In the 1940 movie “Dark Command,” directed by Raoul Walsh starring John Wayne, the script writer just had to inject some political propaganda and have a character assert that the Civil War was about cheap labor and not over the South’s campaign to continue the efforts of America’s founding fathers to administer the Constitution’s establishment of state’s rights. Is it any wonder that soon after that Congress had to hold hearings to reveal to the voters how communists were infiltrating America’s pop culture to sway their thinking?

Partisan political commentators must always follow the party line but curmudgeonly columnist critics of contemporary culture don’t have to be so boringly predictable. They can, if they choose, vacillate between liberal and conservative from one paragraph to the next. If the net result is to make readers stop and think about what the columnist is trying to say; that may be a clever way to lure readers into starting to think for themselves and not letting Fucks News do it for them.

When George W. Bush first announced his intention of using combat soldiers to bring democracy to Iraq, did any of the critics on the Left think that by 2012 the Democratic Party would be adhering to most of the aspects of the Bush administration methodology such as an attack on Libya without any Congressional approval (or debate even) or torture or attempts to straighten out the Social Security “mess”? Are we there yet?

If the Democrats go “all in” with the Medicare Issue and the results are a Republican landslide, will FDR’s New Deal then be as much of a quaint anachronism as is Howard Hughes’ movie “The Outlaw”? Will the Democrats then still consider critics of the electronic voting machines as conspiracy theory lunatics . . . or prophets?

According to Steven Bach, in his book “Marlene Dietrich Life and Legend,” (page 292) the actress during a radio broadcast to boost troop morale for the Allies, suddenly adlibbed this line: “Jungs!

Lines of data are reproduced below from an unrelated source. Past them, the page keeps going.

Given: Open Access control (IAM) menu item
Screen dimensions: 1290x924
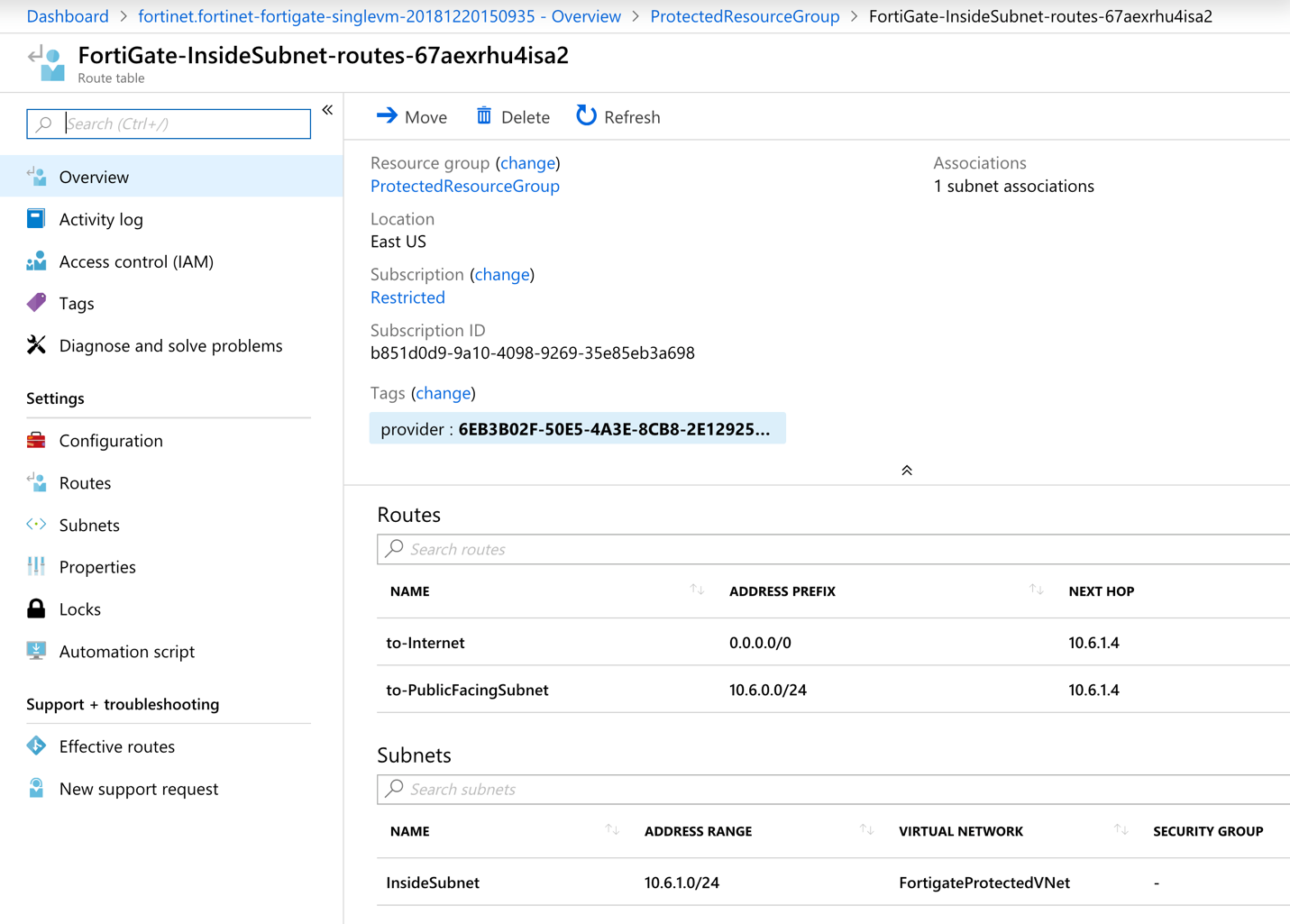Looking at the screenshot, I should (136, 261).
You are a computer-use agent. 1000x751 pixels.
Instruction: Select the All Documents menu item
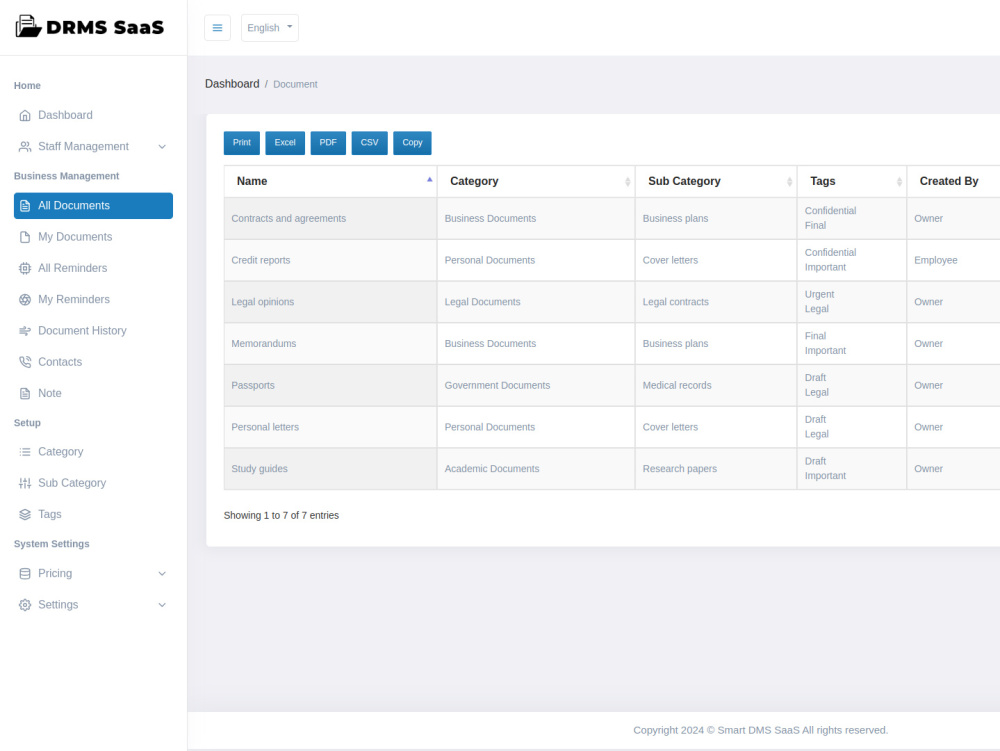point(80,205)
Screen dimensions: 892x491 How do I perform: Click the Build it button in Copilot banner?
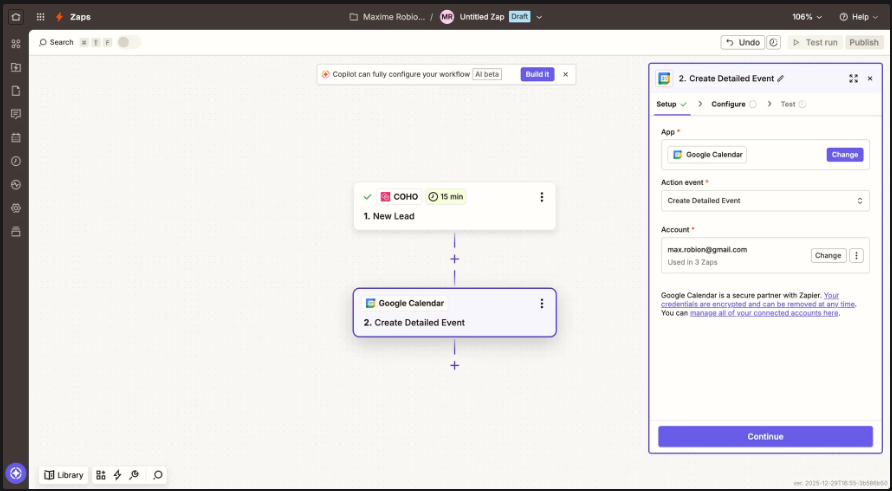537,74
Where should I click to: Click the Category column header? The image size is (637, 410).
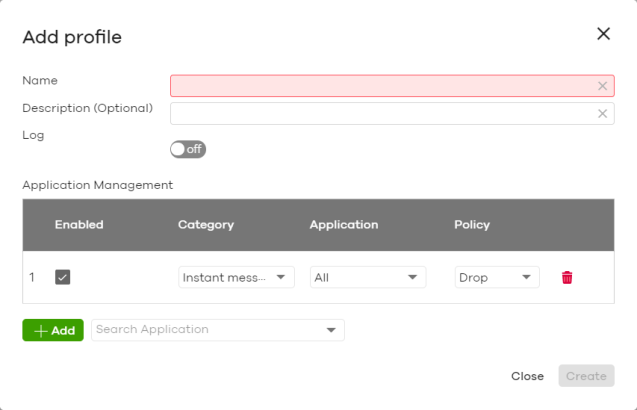[205, 225]
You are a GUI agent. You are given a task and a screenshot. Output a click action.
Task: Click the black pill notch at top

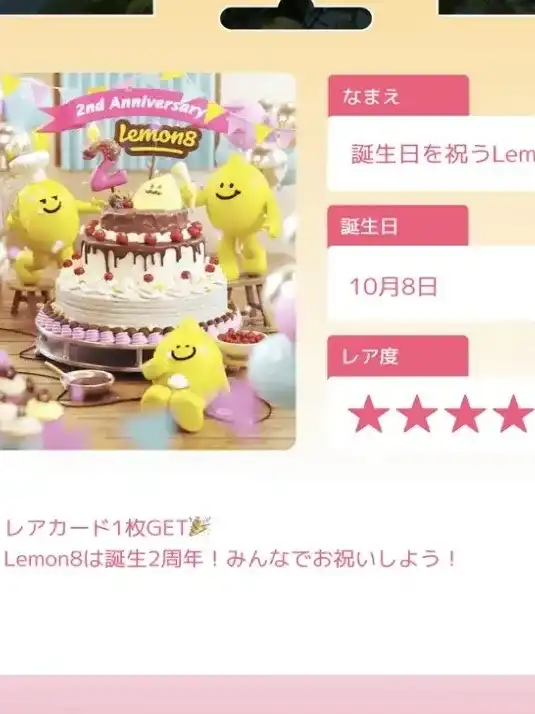[296, 18]
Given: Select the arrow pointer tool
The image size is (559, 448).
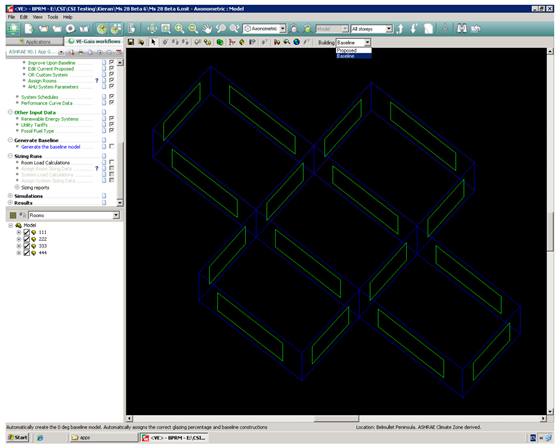Looking at the screenshot, I should coord(153,42).
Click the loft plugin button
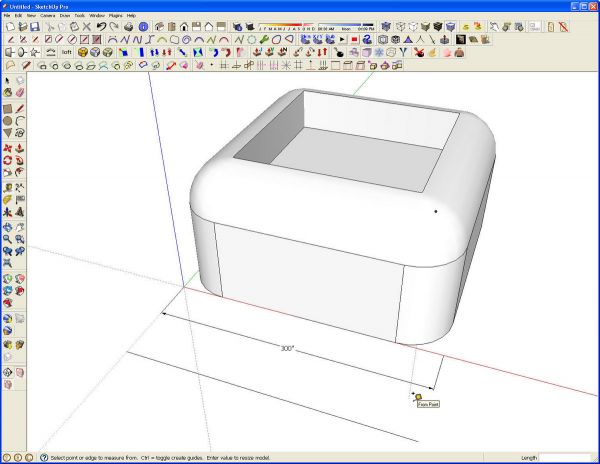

Opfert euch nicht! Der krieg ist doch Scheisse, Hitler ist ein Idiot!” It took Americans a short time to realize that reducing the German’s morale level was as desirable a goal as was boosting the spirits of the American soldiers.

Now the disk jockey will play “See What the Boys in the Backroom Are Having,” “Please, Mr. Custer,” and John Wayne’s version (from “The Quiet Man”) of “Wild Colonial Boy.” We have to go see if we can locate a VHS copy of “Destry Rides Again.” Have a “Sorcerer’s Apprentice” (Didn’t he get fired at the 1940 Oscar™ Awards?) type week.